RonS, do you know whether drives mounted in the UltrabaySlim port on the ThinkPad itself suffer the same 34MBps limit? Since the UltraBaySlim can take a PATA HDD over the same connector that the SATA caddy uses (with no translation hardware), I wonder if the port is PATA (would make sense given that it's usually used for optical drives) and the SATA caddy adapts the drive to the PATA bus.
This would explain why the choice of SATA drives usable in the UltraBay Slim adapter is limited like it was in the T43 which used bus translation on the primary drive.
Further, if UltraBay Slim devices are all exclusively PATA, the dock would have to support the same bus and would also have this limitation.

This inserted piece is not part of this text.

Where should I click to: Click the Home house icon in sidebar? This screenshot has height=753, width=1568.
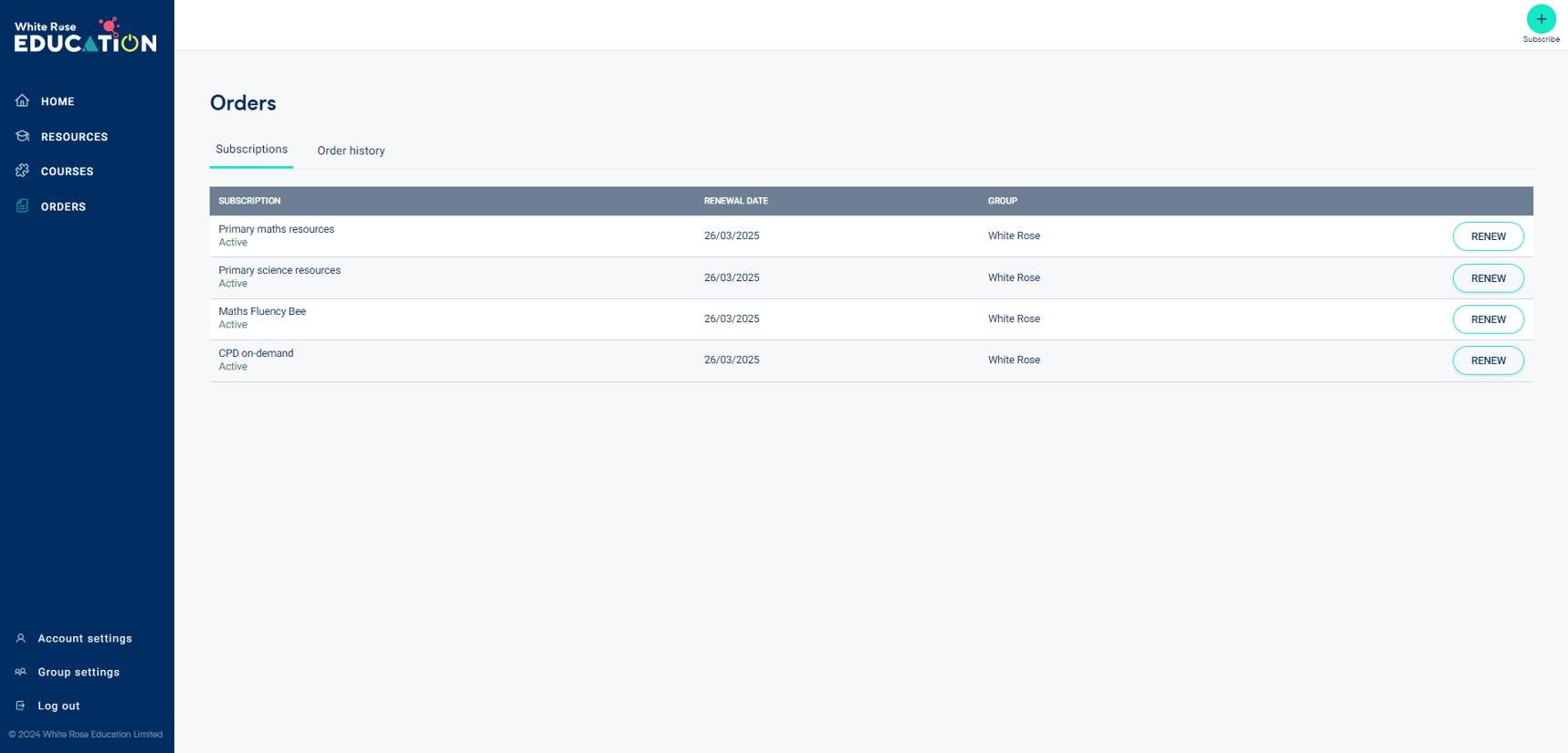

rbsrao79, getting back to your original question, that would make a PCIe eSATA card your best choice (I'm assuming here that the dock doesn't have room for an internal hard drive -- does it?).
One caveat. I just installed a PCI SATA/eSATA card in a legacy machine. The SII card that I installed said that it supported RAID, but I ignored this because I didn't need RAID. What I discovered is that one HAD to use RAID with this card, even if it was an array of one drive. This was unusable to me as it would make the drive unmountable on a non-RAID controller.
Fortunately, the BIOS was flashable and I found the BIOS used on the non-RAID variant of that card. After flashing the card I was able to use it without RAID getting in the way. I wonder if I could have saved a few bucks by ordering it without RAID in the first place.